Everything worked after that.
-Jakob
On 15 June 2016 at 15:35, Tyrone Hinderson <[email protected]> wrote:
> @Jeremiah,
>
> http://pythonhosted.org/airflow/configuration.html#logs
>
> I used to log to s3 in 1.7.0, and my background .aws/credentials would take
> care of authenticating in the background. Now it appears that I need to set
> that "remote_log_conn_id" config field in order to continue logging to s3
> in 1.7.1.2. Rather than create the connection in the web UI (afaik,
> impractical to do programatically), I'd like to use an
> "AIRFLOW_CONN_"-style env variable. I've tried an url like
> s3://[access_key_id]:[secret_key]@[bucket].s3-[region].amazonaws.com, but
> that hasn't worked:
>
> =====================================
> [2016-06-15 21:40:26,583] {base_hook.py:53} INFO - Using connection to:
> [bucket].s3-us-east-1.amazonaws.com <http://s3-us-east-1.amazonaws.com/>
>
> [2016-06-15 21:40:26,583] {logging.py:57} ERROR - Could not create an
> S3Hook with connection id "S3_LOGS". Please make sure that airflow[s3] is
> installed and the S3 connection exists.
>
> =====================================
>
> It's clear that my connection exists because of the "Using connection to:"

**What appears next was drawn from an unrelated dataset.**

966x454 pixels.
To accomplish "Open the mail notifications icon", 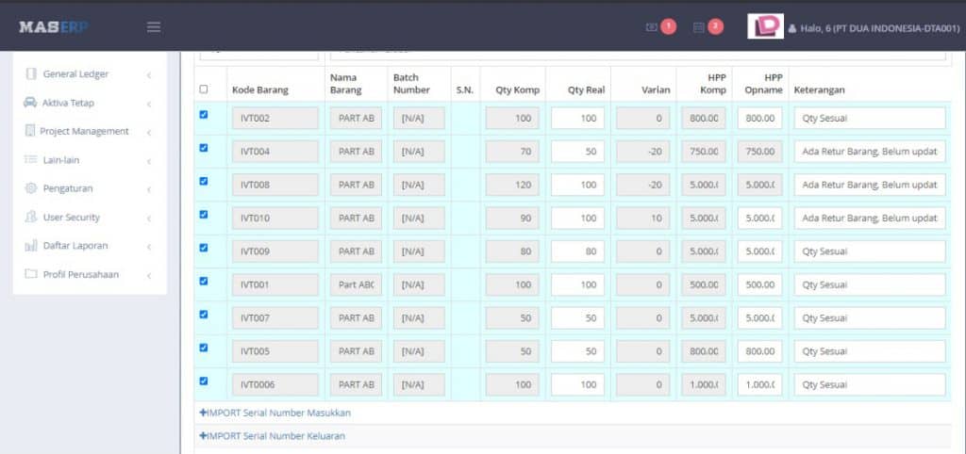I will pyautogui.click(x=651, y=27).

> line. However, I fear that my connection URI string is malformed. Can you
> provide some guidance as to how I might properly form an s3 connection URI,
> since I mainly followed a mixture of wikipedia's URI format
> <https://en.wikipedia.org/wiki/Uniform_Resource_Identifier#Examples>
> and amazon's
> s3 URI format
> <http://docs.aws.amazon.com/AmazonS3/latest/dev/UsingBucket.html>?
>
> On Tue, May 24, 2016 at 6:03 PM Jeremiah Lowin <[email protected]> wrote:
>
>> Where are you seeing that an S3 connection is required? It will only be
>> accessed if you tols Airflow to send logs to S3. The config option can also
>> be null (default) or a google storage location.
>>
>> The S3 connection is a standard Airflow connection. If you would like it to
>> use environment variables or a boto config, it will -- but the connection
>> object itself must be created in Airflow. See the S3 hook for details.
>>
>>
>> On Tue, May 24, 2016 at 3:57 PM George Leslie-Waksman <
>> [email protected]> wrote:
>>
>> > We ran into this issue as well. If you set the environment variable to
>> > anything random, it'll get ignored and control will pass through to
>> > .aws/credentials
>> >
>> > We used "n/a"
>> >
>> > It's kind of annoying that the s3 connection is a) required, and b)
>> poorly
>> > supported as an env var.
>> >
>> > On Tue, May 24, 2016 at 8:37 AM Tyrone Hinderson <[email protected]
>> >
>> > wrote:
>> >
>> > > I was logging to S3 in 1.7.0, but now I need to create an S3
>> "Connection"
>> > > in airflow (for remote_log_conn_id) to keep doing that in 1.7.1.2.
>> Rather
>> > > than set this "S3" connection in the UI, I'd like set a AIRFLOW_CONN_S3
>> > env
>> > > variable. What does an airlfow-friendly s3 "connection string" look
>> like?
>> > >
>> >
>>